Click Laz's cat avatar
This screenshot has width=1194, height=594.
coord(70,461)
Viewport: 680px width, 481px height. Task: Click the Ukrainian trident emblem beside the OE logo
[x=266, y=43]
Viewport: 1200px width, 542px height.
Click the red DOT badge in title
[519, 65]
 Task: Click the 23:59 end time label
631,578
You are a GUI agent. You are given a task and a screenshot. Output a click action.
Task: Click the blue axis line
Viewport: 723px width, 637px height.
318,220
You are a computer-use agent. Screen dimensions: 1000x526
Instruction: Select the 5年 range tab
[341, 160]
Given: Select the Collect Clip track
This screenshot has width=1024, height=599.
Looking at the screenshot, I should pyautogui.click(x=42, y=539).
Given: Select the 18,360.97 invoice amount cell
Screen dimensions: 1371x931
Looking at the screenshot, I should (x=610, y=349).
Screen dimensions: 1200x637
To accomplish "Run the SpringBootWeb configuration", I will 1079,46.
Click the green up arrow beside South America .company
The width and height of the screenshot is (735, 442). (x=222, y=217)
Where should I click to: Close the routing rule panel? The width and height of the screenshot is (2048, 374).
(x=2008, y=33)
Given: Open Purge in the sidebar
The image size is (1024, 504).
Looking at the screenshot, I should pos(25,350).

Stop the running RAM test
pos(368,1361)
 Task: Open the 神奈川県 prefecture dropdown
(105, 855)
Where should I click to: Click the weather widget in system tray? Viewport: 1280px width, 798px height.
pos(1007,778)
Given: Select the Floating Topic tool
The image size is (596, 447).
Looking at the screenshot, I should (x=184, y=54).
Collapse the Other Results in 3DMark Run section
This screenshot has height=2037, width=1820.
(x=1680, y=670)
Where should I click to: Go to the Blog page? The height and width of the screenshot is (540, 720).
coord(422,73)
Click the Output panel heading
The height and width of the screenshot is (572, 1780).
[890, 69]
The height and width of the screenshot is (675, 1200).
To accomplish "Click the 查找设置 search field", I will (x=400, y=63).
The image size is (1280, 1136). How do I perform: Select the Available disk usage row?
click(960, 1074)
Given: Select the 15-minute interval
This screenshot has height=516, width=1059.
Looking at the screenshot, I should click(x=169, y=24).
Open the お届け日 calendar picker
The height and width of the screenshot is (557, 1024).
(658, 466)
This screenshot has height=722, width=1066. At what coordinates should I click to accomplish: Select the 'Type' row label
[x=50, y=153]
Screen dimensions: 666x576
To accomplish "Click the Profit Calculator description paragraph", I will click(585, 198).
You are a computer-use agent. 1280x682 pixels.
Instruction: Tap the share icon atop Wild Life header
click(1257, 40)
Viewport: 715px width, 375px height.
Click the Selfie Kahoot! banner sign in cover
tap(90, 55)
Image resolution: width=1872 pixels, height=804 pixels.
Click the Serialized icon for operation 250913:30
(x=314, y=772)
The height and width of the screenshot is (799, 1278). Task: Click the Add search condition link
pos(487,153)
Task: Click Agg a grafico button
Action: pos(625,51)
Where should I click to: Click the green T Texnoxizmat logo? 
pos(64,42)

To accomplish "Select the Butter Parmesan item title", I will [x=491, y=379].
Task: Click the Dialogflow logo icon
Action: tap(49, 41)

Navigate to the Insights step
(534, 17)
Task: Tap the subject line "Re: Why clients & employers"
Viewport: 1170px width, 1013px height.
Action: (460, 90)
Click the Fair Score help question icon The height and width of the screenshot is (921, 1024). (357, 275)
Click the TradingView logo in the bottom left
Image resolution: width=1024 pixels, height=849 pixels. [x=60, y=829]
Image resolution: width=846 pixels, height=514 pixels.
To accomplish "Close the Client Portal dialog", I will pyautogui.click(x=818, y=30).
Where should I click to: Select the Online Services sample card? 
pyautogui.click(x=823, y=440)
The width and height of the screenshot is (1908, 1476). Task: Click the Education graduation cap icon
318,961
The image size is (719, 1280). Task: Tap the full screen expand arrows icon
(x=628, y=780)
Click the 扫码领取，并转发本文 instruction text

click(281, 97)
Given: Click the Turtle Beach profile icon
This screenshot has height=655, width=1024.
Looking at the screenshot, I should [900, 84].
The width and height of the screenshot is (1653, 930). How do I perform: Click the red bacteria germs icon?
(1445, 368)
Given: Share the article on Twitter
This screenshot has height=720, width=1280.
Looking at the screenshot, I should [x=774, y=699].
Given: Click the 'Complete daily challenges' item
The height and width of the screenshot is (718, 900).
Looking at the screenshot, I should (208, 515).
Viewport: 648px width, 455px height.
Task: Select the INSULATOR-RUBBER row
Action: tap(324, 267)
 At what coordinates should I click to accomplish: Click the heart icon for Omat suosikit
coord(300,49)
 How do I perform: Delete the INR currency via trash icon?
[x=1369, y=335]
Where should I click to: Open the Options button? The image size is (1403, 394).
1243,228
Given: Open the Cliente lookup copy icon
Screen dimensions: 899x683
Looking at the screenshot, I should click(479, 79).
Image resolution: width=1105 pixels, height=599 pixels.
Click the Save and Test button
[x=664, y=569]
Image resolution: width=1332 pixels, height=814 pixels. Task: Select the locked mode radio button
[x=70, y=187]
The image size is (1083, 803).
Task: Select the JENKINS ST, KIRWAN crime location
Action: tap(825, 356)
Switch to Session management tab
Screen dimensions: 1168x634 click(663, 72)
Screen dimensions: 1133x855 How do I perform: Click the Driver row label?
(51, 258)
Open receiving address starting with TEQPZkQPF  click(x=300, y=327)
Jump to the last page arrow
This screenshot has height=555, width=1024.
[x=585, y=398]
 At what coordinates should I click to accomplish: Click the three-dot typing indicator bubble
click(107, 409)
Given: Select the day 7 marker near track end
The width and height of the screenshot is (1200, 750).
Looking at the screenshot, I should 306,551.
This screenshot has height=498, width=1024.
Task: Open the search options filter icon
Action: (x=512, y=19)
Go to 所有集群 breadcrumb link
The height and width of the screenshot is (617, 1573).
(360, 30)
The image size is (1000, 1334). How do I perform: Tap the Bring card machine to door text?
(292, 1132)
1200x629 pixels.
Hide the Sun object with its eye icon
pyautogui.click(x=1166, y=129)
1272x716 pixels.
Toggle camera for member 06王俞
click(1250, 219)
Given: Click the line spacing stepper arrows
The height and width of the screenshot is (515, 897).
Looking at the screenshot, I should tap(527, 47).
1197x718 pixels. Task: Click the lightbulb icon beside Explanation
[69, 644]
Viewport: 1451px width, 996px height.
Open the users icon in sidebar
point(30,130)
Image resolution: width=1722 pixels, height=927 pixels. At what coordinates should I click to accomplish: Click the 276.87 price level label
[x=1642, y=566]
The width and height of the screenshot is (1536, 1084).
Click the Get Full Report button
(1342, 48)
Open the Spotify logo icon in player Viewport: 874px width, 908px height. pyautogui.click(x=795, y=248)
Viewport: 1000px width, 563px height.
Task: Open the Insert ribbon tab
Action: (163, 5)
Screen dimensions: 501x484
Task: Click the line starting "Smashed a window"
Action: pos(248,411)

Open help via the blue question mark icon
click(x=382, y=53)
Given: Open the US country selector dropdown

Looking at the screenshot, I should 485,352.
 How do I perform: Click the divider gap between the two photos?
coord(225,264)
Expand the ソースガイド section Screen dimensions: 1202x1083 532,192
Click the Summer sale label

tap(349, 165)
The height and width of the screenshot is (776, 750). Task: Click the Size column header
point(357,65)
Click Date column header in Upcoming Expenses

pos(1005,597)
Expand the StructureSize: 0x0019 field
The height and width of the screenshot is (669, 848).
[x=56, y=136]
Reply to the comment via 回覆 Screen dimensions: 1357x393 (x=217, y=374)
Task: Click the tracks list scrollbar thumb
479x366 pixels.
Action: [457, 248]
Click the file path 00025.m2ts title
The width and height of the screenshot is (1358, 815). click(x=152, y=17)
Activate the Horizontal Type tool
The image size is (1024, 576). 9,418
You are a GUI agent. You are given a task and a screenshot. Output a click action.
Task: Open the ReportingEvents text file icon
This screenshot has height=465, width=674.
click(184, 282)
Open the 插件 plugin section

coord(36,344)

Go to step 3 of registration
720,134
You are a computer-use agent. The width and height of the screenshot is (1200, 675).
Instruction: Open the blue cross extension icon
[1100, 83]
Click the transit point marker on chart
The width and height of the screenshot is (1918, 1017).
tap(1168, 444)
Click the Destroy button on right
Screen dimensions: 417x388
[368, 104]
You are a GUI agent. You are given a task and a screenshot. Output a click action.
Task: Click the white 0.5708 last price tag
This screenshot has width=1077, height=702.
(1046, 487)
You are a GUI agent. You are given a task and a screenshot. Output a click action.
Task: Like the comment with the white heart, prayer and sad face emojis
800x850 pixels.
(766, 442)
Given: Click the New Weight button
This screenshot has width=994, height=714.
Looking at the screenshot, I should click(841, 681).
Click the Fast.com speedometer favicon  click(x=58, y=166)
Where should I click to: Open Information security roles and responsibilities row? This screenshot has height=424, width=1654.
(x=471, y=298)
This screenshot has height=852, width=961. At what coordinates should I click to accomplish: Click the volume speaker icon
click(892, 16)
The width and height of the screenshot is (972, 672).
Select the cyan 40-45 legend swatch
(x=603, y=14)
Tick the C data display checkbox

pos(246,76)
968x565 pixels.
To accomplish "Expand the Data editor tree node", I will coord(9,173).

→ WHAT YOU WILL DO
Scan the data above and report each line in which "white" is present.

→ RESPONSE
Task: Click the white 0.5708 last price tag
Task: Like the comment with the white heart, prayer and sad face emojis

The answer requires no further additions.